At one point in time, Americans might have argued that talk of what NOT to do in the workplace was a cliche. Another bore of human resources. A series of expectations that were so obvious as to not require any serious reminder. Yet after hearing that the most heralded and respected members of our society have not only been guilty of sexual misconduct, but have grossly overestimated their own reputations, here is a timely and important reminder of the law on what constitutes sexual harassment:
Unwelcome sexual advances, requests for sexual favors, and other verbal or physical conduct of a sexual nature constitutes sexual harassment when submission to or rejection of this conduct explicitly or implicitly affects an individual’s employment, unreasonably interferes with an individual’s work performance or creates an intimidating, hostile or offensive work environment.

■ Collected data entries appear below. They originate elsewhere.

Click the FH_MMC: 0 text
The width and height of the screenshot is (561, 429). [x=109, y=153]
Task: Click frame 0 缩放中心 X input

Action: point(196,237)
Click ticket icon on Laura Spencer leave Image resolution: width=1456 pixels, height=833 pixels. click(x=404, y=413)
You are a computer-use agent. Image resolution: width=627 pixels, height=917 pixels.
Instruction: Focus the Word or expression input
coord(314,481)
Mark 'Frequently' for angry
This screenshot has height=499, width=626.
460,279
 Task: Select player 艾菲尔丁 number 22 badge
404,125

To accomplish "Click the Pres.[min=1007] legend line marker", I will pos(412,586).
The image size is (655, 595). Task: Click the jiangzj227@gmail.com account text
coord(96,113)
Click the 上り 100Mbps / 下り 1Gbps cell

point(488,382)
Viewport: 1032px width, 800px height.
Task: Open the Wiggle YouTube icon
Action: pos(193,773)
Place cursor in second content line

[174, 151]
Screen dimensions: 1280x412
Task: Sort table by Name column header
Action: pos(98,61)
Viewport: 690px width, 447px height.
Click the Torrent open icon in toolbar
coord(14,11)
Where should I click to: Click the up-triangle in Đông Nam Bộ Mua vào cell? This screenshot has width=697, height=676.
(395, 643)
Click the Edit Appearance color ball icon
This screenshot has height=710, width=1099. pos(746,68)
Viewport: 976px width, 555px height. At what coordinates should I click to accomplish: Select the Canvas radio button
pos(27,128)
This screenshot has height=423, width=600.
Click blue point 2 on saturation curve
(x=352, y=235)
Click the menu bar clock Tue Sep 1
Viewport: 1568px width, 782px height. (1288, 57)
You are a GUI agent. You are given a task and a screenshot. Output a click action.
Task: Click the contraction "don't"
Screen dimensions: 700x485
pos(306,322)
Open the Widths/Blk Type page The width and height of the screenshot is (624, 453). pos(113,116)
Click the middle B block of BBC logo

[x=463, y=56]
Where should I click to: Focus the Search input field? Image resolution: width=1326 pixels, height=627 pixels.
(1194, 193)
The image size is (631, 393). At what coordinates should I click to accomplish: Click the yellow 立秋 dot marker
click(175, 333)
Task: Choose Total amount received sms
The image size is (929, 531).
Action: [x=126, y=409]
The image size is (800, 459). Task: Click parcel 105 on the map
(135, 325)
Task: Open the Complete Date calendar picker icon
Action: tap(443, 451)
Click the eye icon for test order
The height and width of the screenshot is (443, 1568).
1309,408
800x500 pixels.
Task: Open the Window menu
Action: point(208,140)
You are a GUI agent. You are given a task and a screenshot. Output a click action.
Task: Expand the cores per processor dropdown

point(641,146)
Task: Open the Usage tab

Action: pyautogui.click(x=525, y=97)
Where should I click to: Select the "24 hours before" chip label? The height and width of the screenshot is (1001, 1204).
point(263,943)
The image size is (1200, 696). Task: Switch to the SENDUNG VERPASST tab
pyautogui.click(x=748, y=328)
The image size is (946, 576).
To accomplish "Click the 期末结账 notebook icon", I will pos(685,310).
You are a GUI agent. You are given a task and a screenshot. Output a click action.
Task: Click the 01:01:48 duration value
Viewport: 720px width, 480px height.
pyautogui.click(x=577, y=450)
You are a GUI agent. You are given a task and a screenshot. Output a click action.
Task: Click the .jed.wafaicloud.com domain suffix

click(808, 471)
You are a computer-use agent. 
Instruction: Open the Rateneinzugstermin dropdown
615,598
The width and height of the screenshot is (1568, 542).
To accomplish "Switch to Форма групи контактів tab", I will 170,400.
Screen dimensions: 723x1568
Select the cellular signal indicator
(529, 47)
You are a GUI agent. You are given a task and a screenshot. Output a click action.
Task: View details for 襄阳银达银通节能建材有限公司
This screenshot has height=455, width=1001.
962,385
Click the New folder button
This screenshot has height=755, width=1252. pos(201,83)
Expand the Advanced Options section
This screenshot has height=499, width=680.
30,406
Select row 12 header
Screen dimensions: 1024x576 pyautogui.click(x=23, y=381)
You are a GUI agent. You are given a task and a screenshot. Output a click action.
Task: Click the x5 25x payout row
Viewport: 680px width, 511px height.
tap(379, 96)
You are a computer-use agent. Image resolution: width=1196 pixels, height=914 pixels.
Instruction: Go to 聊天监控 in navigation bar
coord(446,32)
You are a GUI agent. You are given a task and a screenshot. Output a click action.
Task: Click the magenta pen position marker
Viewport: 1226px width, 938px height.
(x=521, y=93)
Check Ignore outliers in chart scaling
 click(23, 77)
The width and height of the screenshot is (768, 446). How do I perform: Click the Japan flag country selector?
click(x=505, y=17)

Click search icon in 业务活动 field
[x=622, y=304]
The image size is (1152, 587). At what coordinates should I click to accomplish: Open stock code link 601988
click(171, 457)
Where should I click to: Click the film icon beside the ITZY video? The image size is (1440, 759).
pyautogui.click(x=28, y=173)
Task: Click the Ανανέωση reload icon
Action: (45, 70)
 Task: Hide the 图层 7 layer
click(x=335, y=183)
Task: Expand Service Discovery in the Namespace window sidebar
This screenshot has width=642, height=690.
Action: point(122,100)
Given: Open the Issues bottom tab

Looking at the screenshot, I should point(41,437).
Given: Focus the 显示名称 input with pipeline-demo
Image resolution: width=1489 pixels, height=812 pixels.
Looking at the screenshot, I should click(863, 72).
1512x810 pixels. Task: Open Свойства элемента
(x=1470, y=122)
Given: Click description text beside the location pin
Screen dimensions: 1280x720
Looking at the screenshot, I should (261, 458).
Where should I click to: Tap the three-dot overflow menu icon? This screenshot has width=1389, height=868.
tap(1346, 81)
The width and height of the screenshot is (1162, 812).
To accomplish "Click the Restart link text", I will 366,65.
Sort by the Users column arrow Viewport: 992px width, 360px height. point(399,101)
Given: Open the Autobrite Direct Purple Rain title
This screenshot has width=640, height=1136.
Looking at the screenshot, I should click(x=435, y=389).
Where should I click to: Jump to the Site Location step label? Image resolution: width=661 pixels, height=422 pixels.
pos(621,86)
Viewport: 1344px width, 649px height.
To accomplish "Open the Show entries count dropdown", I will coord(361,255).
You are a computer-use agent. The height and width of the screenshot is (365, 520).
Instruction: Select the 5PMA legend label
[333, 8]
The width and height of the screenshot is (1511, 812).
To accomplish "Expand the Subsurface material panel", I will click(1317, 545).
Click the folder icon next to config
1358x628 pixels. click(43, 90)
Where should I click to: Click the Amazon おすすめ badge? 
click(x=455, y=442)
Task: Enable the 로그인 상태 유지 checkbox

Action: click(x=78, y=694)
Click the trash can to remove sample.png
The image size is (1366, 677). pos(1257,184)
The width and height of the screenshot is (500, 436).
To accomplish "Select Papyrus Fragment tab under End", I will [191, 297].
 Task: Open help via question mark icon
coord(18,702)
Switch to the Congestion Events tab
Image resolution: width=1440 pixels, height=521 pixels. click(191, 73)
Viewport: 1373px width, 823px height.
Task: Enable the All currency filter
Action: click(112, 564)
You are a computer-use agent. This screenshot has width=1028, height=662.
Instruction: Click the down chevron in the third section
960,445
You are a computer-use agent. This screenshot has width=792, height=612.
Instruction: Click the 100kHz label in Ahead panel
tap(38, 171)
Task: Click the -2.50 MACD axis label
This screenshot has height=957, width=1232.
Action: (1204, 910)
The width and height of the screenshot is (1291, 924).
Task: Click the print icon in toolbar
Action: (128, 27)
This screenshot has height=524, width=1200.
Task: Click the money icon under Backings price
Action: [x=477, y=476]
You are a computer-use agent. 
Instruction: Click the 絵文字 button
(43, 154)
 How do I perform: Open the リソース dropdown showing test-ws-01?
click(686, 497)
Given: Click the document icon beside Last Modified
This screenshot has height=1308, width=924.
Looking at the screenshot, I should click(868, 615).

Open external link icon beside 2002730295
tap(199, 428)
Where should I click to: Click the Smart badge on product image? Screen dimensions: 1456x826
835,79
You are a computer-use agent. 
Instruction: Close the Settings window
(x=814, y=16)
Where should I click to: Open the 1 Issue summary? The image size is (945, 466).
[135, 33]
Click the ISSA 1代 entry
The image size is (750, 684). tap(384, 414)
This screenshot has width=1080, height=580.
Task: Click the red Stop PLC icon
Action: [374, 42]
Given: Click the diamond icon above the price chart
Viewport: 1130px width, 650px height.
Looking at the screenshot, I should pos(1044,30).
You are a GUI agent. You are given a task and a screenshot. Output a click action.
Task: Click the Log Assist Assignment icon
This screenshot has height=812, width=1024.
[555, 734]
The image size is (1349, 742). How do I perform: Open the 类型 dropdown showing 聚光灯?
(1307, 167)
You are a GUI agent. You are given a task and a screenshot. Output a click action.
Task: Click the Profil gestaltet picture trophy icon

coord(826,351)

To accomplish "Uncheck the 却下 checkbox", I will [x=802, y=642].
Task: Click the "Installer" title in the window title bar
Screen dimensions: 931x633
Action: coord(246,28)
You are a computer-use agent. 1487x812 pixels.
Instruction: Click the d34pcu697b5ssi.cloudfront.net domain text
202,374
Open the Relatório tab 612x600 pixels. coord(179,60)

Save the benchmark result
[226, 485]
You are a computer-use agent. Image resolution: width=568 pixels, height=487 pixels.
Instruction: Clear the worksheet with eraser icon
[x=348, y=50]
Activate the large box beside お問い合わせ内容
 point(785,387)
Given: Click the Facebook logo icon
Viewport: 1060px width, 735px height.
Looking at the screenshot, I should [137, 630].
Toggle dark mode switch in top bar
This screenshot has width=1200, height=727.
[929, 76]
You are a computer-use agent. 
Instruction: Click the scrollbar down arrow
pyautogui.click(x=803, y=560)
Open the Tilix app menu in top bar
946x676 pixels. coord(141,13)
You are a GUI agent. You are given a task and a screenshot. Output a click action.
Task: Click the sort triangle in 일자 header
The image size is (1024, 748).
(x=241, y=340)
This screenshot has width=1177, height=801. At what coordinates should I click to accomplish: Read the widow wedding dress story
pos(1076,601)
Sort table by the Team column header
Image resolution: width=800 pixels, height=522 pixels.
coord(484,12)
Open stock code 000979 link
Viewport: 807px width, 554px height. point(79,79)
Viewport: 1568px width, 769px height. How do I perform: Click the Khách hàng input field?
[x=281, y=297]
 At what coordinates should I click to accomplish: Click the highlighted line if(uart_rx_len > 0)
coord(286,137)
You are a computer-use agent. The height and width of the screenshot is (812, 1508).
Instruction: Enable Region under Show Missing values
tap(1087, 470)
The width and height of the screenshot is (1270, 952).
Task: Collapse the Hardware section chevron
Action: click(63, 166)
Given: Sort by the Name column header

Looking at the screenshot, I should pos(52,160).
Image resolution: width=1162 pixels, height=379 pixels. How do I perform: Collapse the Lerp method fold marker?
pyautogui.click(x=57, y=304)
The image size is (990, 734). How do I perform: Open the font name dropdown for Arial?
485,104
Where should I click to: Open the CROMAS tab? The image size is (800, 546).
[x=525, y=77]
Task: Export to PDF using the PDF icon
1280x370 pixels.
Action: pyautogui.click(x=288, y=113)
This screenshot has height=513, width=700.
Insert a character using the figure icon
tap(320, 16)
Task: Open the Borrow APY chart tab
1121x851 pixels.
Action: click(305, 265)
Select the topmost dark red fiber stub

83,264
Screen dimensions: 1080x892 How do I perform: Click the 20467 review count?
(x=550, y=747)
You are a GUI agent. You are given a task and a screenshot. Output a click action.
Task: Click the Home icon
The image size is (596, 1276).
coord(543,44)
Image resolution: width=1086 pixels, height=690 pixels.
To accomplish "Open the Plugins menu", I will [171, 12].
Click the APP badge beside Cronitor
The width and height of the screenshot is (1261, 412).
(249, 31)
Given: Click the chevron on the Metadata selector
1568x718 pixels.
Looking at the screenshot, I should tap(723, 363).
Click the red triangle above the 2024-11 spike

If you or someone you love has been the victim of sexual harassment, please contact the law offices of Beers and Gordon P.A. for a free consultation. Our firm serves all of Seminole, Orange, Volusia, Lake, and Brevard counties, including Oviedo, Winter Springs, Altamonte Springs, Sanford, Longwood, Winter Park, Lake Mary, and Greater Orlando. Our attorneys have over 50 years of combined experience ready and willing to go the distance on your case. Call us right away at 407-862-1825.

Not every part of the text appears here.